Exemplified by Apple and the success of its elegant products and cultivated by high-profile design firms such as IDEO, design thinking unlocks creative right-brain capabilities to solve a range of problems. This approach has become a necessary component of successful business practice, helping managers turn abstract concepts into everyday tools that grow business while minimizing risk.

  • Section I: The Why and How of Design Thinking
    • Why Design?
    • Four Questions, Ten Tools
  • Section II: What is?
    • Visualization
    • Journey Mapping
    • Value Chain Analysis
    • Mind Mapping
  • Section III: What if?
    • Brainstorming
    • Concept Development
  • Section IV. What wows?
    • Assumption Testing
    • Rapid Prototyping
  • Section V. What works?
    • Customer Co-Creation
    • Learning Launch
  • Section VI: Leading Growth and Innovation in Your Organization
  • Appendix
    • The Project Management Aids
    • The CNVC's List of Universal Human Needs
    • Further Reading


Designing for Growth

Reviewed by Roland Buresund

Bad ** (2 out of 10)

Last modified: Jan. 21, 2014, 12:54 p.m.

What bullshitting!
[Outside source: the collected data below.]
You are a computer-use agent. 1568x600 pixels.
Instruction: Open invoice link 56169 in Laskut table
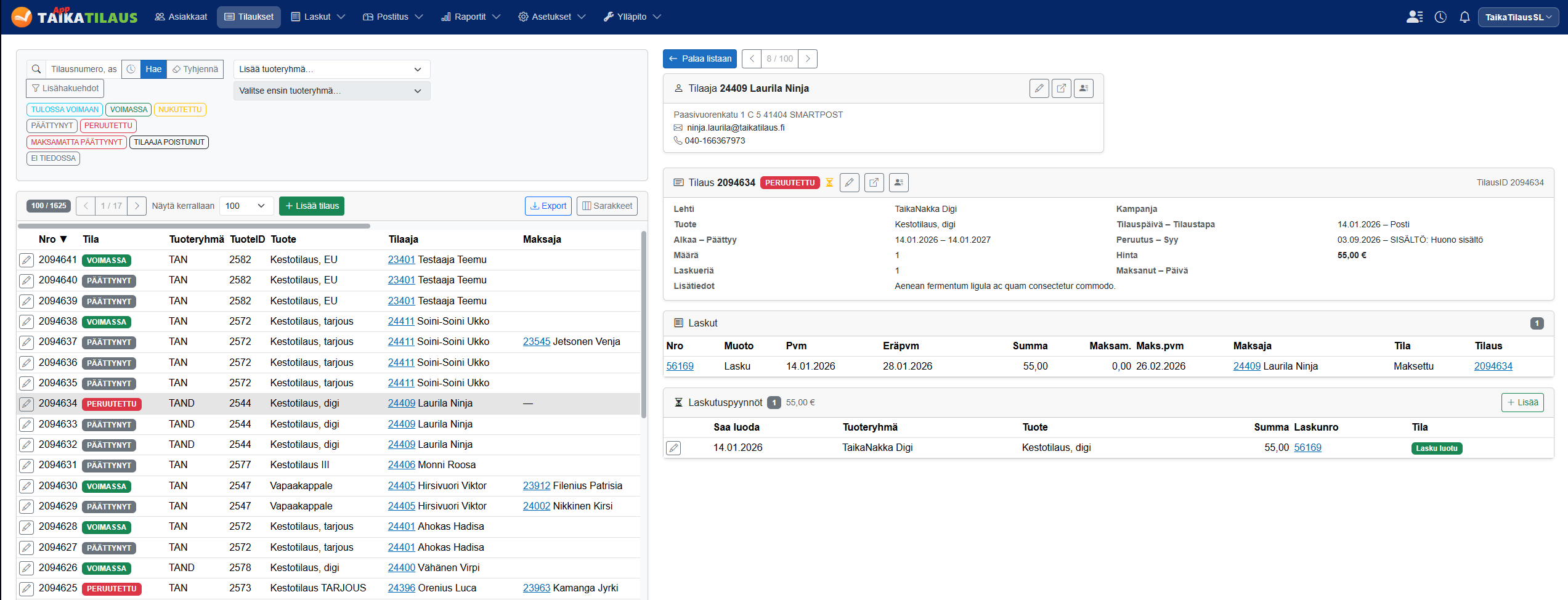[x=680, y=367]
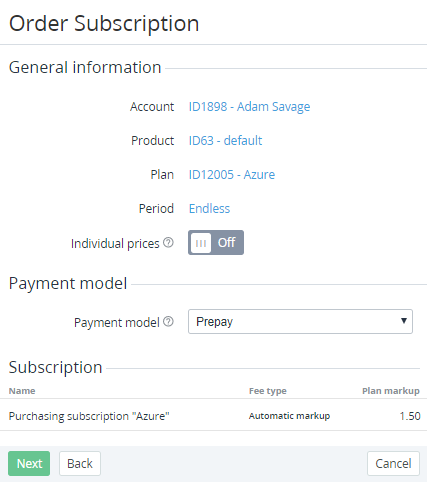427x486 pixels.
Task: Click the toggle handle grip icon
Action: point(201,243)
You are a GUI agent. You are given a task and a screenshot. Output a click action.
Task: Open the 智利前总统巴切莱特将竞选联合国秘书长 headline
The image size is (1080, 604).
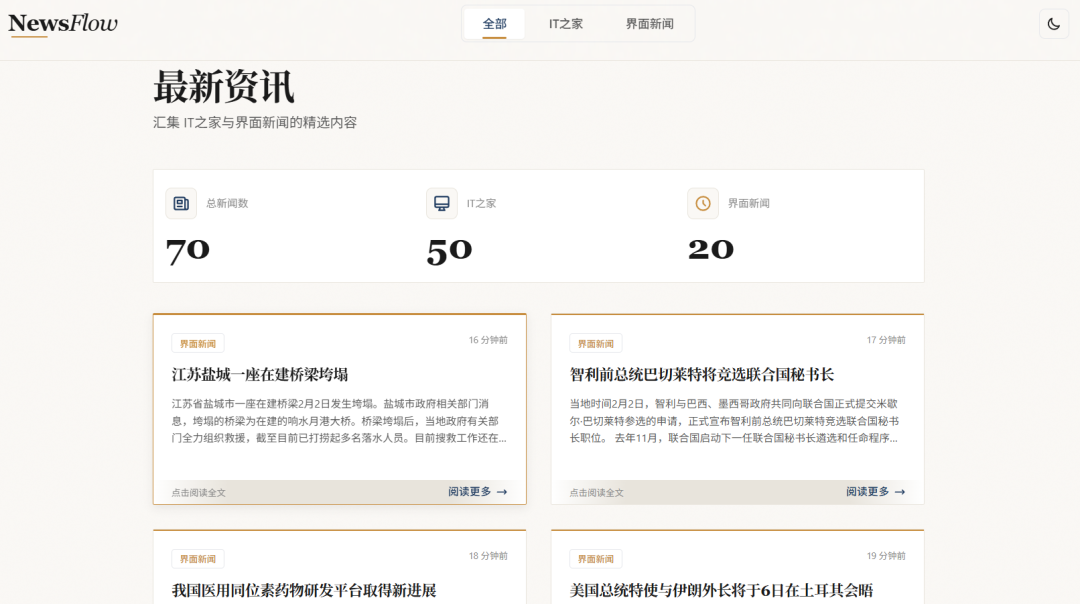[701, 374]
This is a book devoid of any real content and which tries to paint the "Design" school as separate and superior from the "MBA" Product Research and Management. According to these morons, any "MBA" would never dream of doing Market Research (aka, talk to prospective customers, etc). It seems written to fuel the the egos of the supposed "Design" school versus the rest of the world that doesn't understand their superiority… Even though there is in reality nothing new said in this book.

Anyway, not everything is bad (except the design of the book itself, of course), but there is little to be learned here, which can't be learned from other sources (like any decent MBA-program or any decent book on marketing) without the condescending tone. Recommendation: skip it, you'll only get irritated.